Posted to user@tika.apache.org by Ganesh <em...@yahoo.co.in> on 2010/12/03 06:26:38 UTC

PDF text extracted without spaces

Hello all,

I newbie with Tika. I am using latest version 0.8 version. I extracted text from PDF document but found spaces and new line missing. Indexing the data gives wrong result. Could any one in this group could help me?

Regards
Ganesh
   
Send free SMS to your Friends on Mobile from your Yahoo! Messenger. Download Now! http://messenger.yahoo.com/download.php

Re: PDF text extracted without spaces

Posted by Ganesh <em...@yahoo.co.in>.
Excatly the same issue. The spaces and newline is not extracted properly. 

When could we expect the new release?

Regards
Ganesh 

----- Original Message ----- 
From: "Jukka Zitting" <jz...@adobe.com>
To: <us...@tika.apache.org>
Sent: Sunday, December 05, 2010 5:24 PM
Subject: RE: PDF text extracted without spaces


> Hi,
> 
> From: Ganesh [mailto:emailgane@yahoo.co.in]
>> I newbie with Tika. I am using latest version 0.8 version. I extracted
>> text from PDF document but found spaces and new line missing. Indexing
>> the data gives wrong result. Could any one in this group could help me?
> 
> That's an unfortunate regression that got included in the 0.8 release.

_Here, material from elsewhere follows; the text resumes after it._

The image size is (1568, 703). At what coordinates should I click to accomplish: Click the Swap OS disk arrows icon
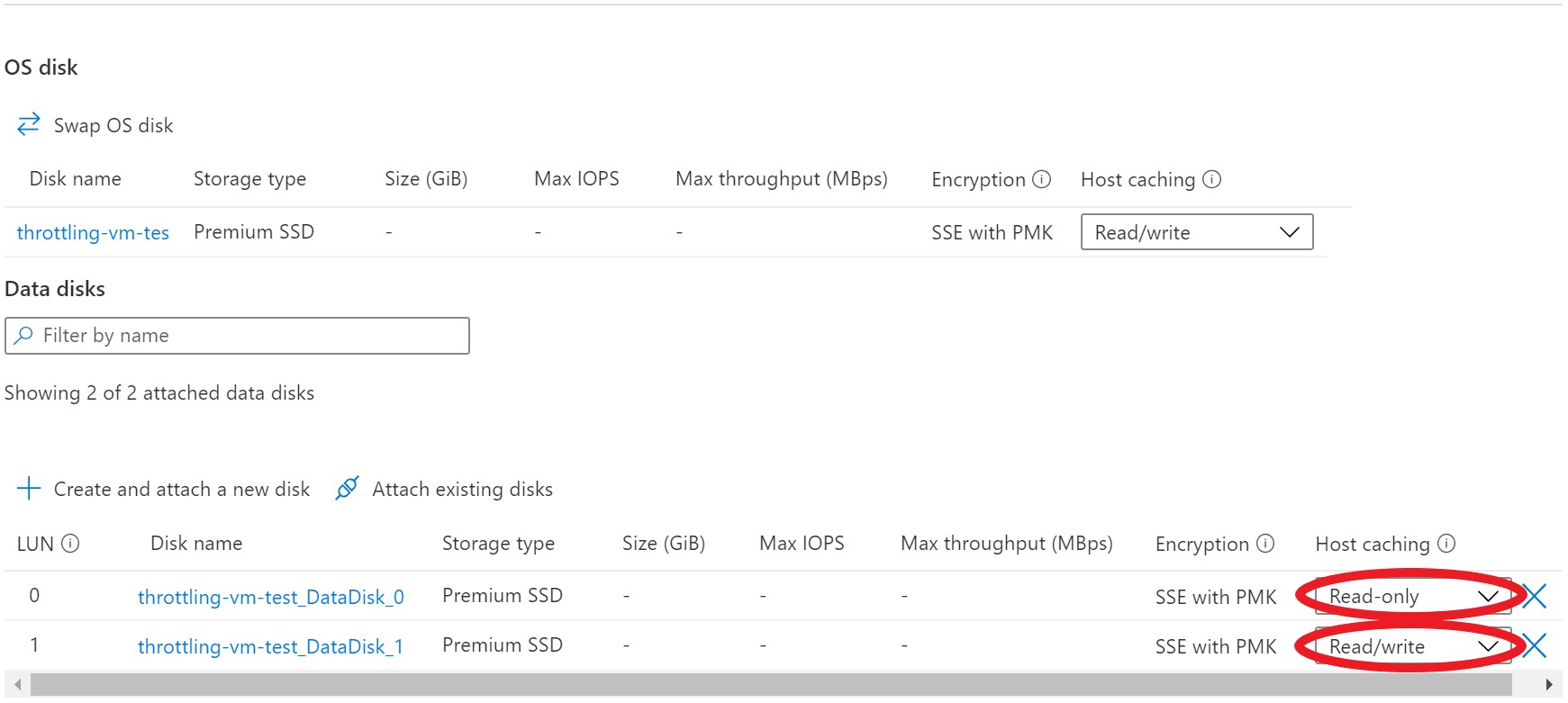[29, 124]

See TIKA-548 [1] for the details.
> 
> The problem is fixed in the latest 0.9-SNAPSHOT version, and we probably should cut a new release soon with this fix.
> 
> [1] https://issues.apache.org/jira/browse/TIKA-548
> 
> BR,
> 
> Jukka Zitting
>
Send free SMS to your Friends on Mobile from your Yahoo! Messenger. Download Now! http://messenger.yahoo.com/download.php

RE: PDF text extracted without spaces

Posted by Jukka Zitting <jz...@adobe.com>.
Hi,

From: Ganesh [mailto:emailgane@yahoo.co.in]
> I newbie with Tika. I am using latest version 0.8 version. I extracted
> text from PDF document but found spaces and new line missing. Indexing
> the data gives wrong result. Could any one in this group could help me?

That's an unfortunate regression that got included in the 0.8 release. See TIKA-548 [1] for the details.

The problem is fixed in the latest 0.9-SNAPSHOT version, and we probably should cut a new release soon with this fix.

[1] https://issues.apache.org/jira/browse/TIKA-548

BR,

Jukka Zitting

Re: PDF text extracted without spaces

Posted by Grant Ingersoll <gs...@apache.org>.
Can you share more about how you are using it.  Also, can you show a test case?

-Grant

On Dec 3, 2010, at 12:26 AM, Ganesh wrote:

> Hello all,
> 
> I newbie with Tika. I am using latest version 0.8 version. I extracted text from PDF document but found spaces and new line missing. Indexing the data gives wrong result. Could any one in this group could help me?
> 
> Regards
> Ganesh
> 
> Send free SMS to your Friends on Mobile from your Yahoo! Messenger. Download Now! http://messenger.yahoo.com/download.php

--------------------------
Grant Ingersoll
http://www.lucidimagination.com